Bild: Ein älteres Paar 
Fit im Alter, Kreatin scheint
das möglich zu machen
© Hemera

"Die Einnahme von Kreatin führt bei Mäusen zu einer Lebensverlängerung von neun Prozent", so Privatdozent Dr. Thomas Klopstock von der Neurologischen Klinik der Universität München. "Das ist im Vergleich zu anderen 'anti-aging'-Ansätzen, etwa einer Kalorienreduktion, zwar nicht außergewöhnlich viel. Die Einnahme von Kreatin wäre aber als bislang einzige Maßnahme vermutlich relativ problemlos vom Tier auf den Menschen übertragbar."

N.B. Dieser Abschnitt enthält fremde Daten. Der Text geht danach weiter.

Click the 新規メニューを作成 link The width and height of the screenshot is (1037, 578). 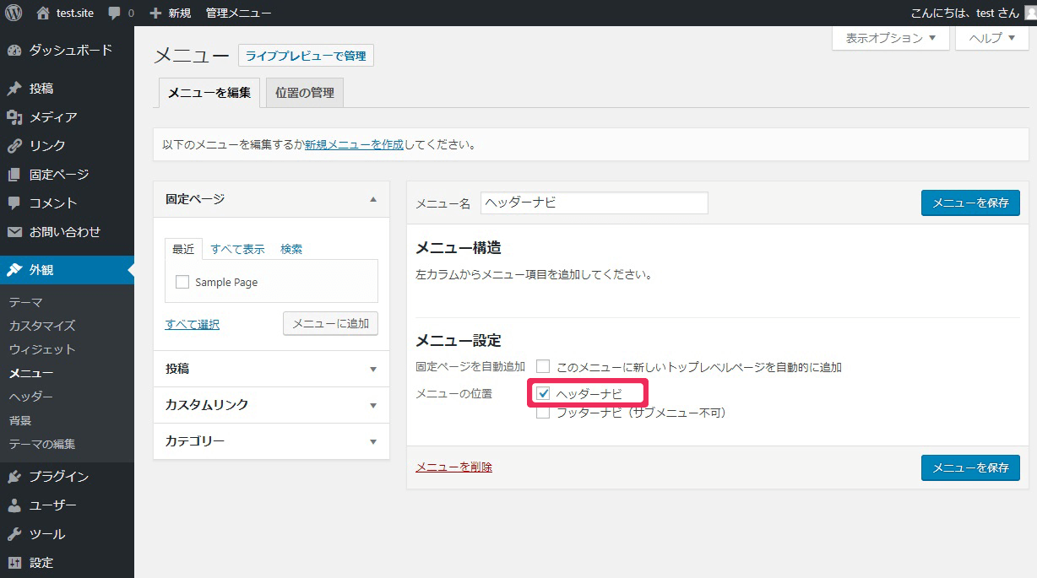click(x=354, y=144)
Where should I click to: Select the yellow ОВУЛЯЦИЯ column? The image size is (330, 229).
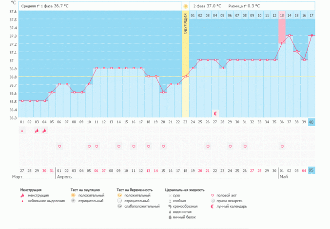pyautogui.click(x=185, y=68)
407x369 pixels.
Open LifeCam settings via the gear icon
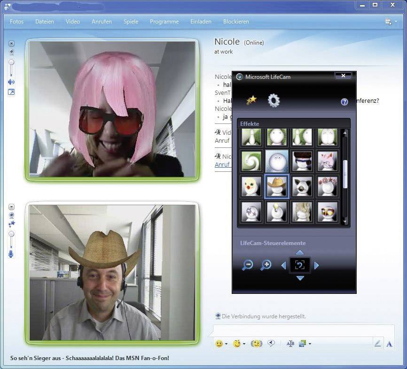pyautogui.click(x=274, y=100)
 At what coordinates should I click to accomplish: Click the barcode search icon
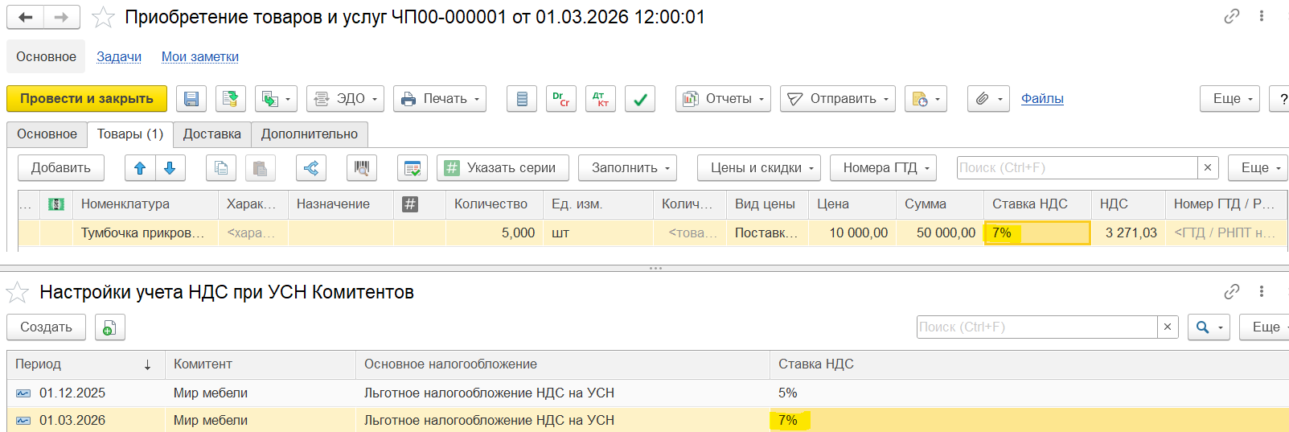click(362, 168)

Eine schützende Wirkung von Kreatin auf Nervenzellen war in den letzten Jahren in Tiermodellen für Parkinson und Chorea Huntington bereits gezeigt worden. Da diese neurodegenerativen Erkrankungen auf ähnlichen molekularen Mechanismen beruhen wie der Alterungsvorgang selbst, wollte das Team um Klopstock die Auswirkungen der Substanz auf die Lebensspanne von Mäusen testen.

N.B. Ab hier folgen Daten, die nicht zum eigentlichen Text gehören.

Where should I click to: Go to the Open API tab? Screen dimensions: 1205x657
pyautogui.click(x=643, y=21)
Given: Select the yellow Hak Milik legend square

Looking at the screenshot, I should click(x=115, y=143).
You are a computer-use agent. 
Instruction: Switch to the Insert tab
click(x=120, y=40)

Dazu verabreichten sie 162 weiblichen Mäusen die gleiche Diät, wobei bei der Hälfte der Tiere Kreatin beigemischt war. Es zeigte sich, dass die Lebensspanne der Tiere, die Kreatin zu fressen bekamen, im Schnitt um neun Prozent verlängert war. "Wir fanden aber noch weitere positive Effekte", berichtet Klopstock.

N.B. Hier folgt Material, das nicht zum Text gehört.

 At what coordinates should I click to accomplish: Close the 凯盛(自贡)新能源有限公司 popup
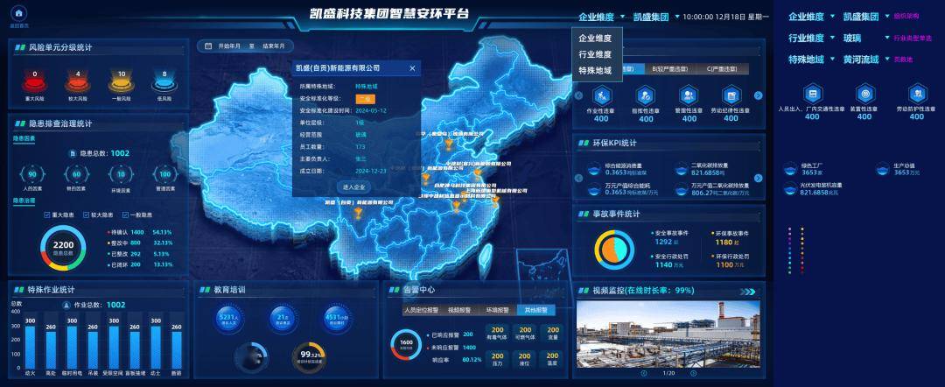(x=412, y=67)
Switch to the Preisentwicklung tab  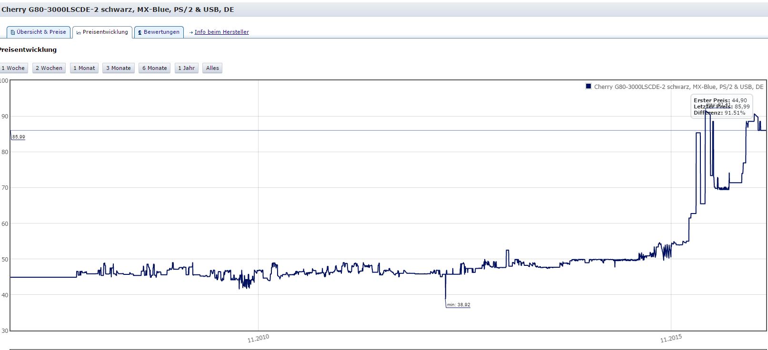pyautogui.click(x=102, y=32)
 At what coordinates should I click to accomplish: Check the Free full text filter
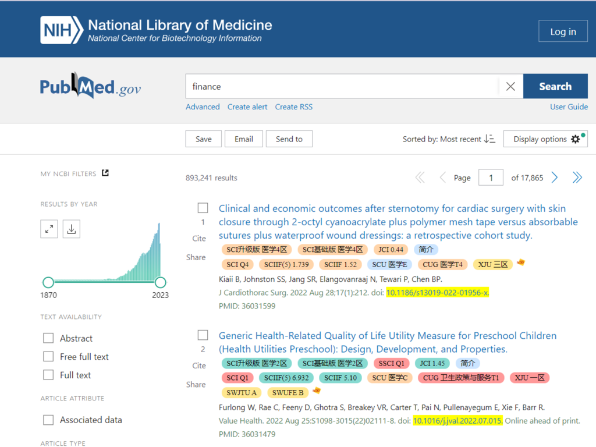tap(48, 356)
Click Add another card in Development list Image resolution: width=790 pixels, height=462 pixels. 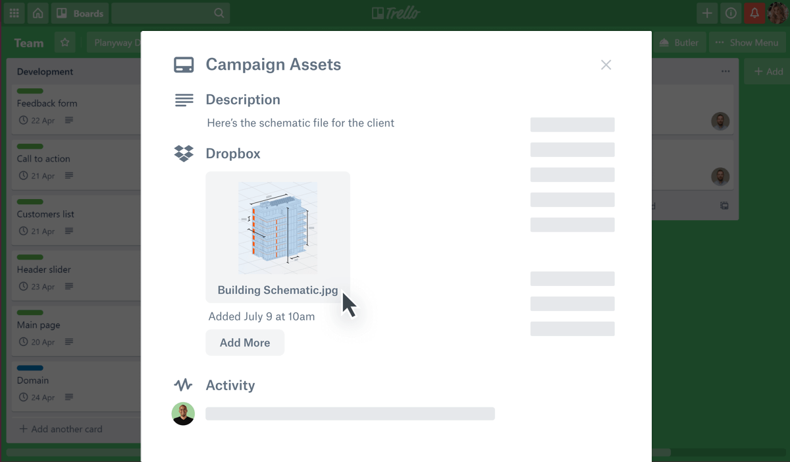pos(60,429)
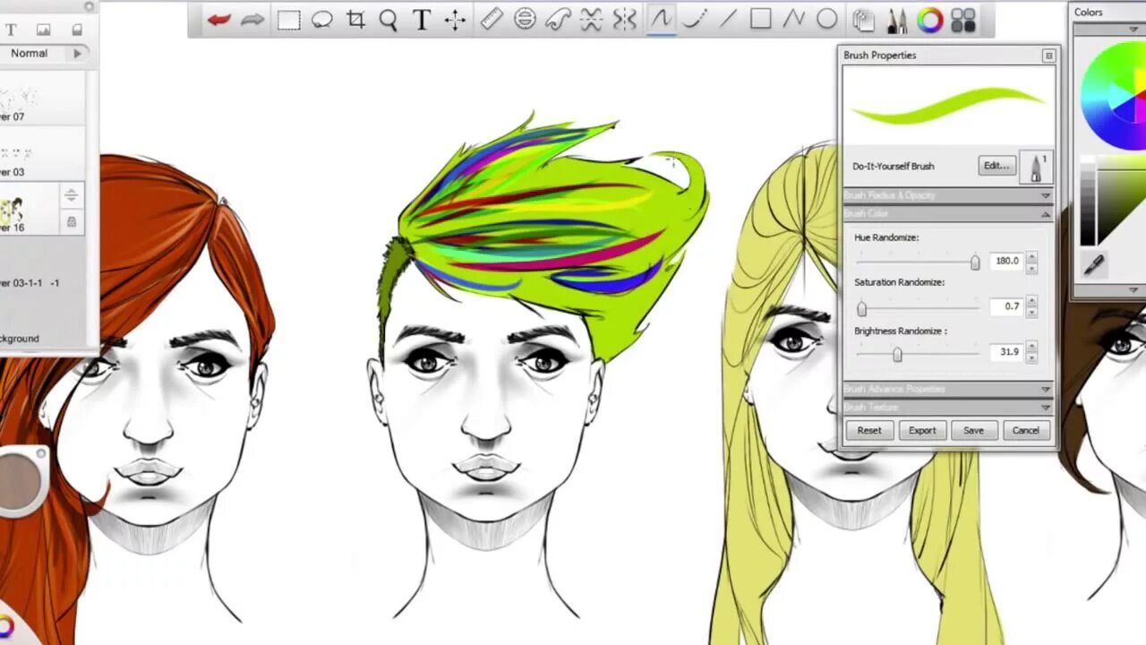The image size is (1146, 645).
Task: Select the rectangular Selection tool
Action: [288, 20]
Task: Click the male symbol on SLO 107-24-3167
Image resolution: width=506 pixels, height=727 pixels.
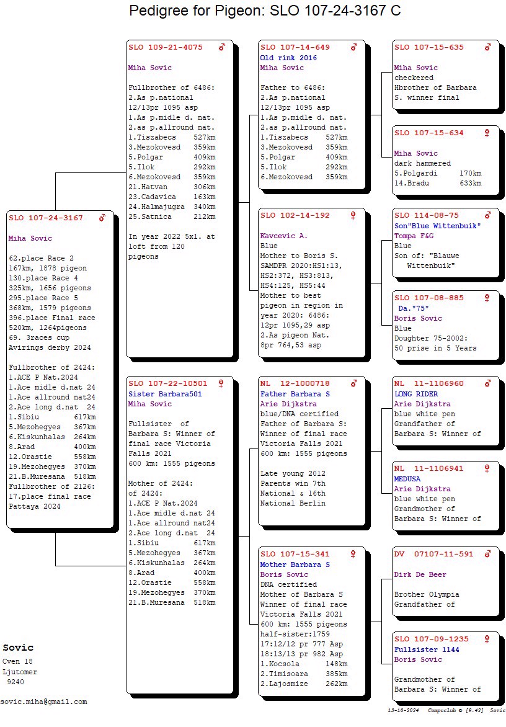Action: coord(102,218)
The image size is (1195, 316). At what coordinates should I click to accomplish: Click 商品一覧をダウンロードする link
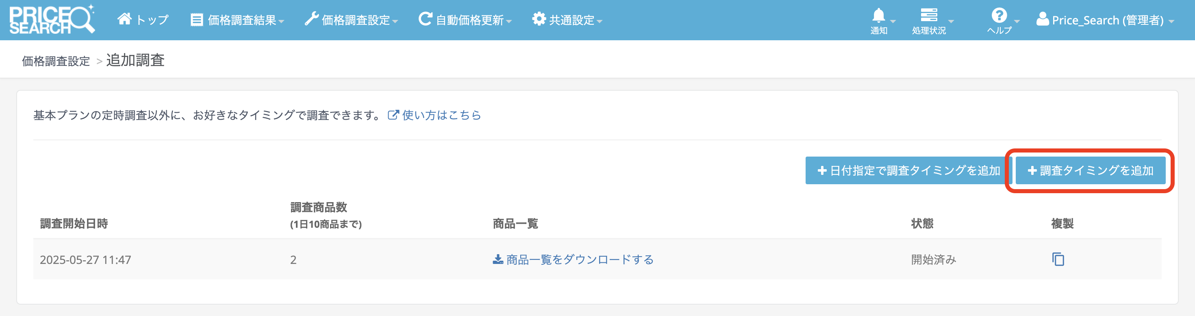click(579, 259)
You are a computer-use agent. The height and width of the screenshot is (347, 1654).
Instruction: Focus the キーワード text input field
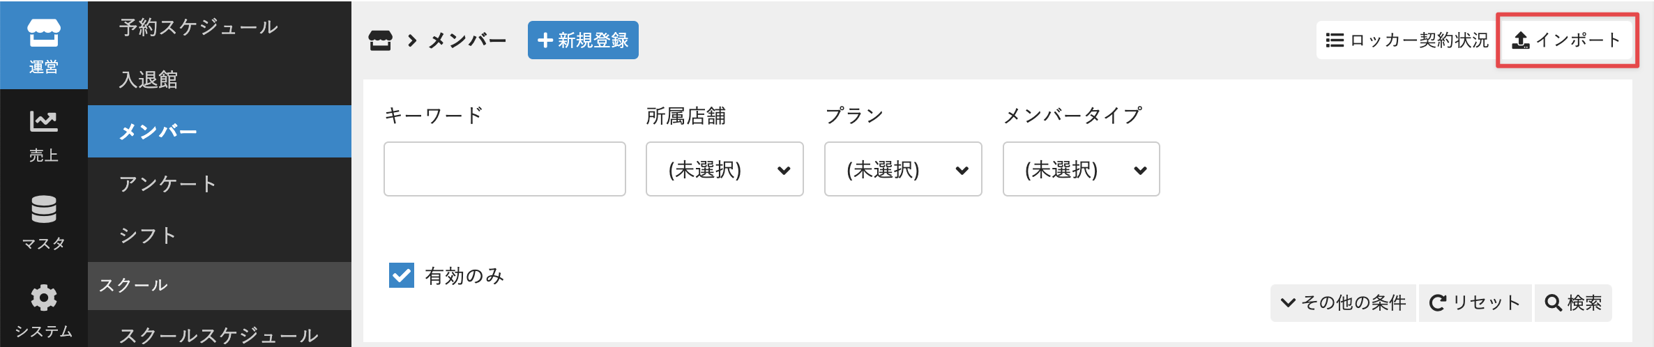click(x=504, y=169)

"So schnitten die Mäuse im hohen Alter körperlich, also in puncto Muskelkraft und Gleichgewicht, aber auch in Bezug auf ihr Gedächtnis, deutlich besser ab. Das zeigte sich unter anderem daran, dass sich eine geringere Menge des Alterspigments Lipofuszin im Gehirn ablagerte, und auch die freien Sauerstoffradikale reduziert waren. Dagegen steigerte sich die Aktivität von 'anti- aging'-Genen im Gehirn, die das Wachstum der Neuronen fördern und diese Zellen schützen sowie das Lernen erleichtern. Weil die gute Verträglichkeit von Kreatin bereits bekannt und erprobt ist, könnte diese Substanz möglicherweise also auch zu einem gesunden Altern beim Menschen beitragen."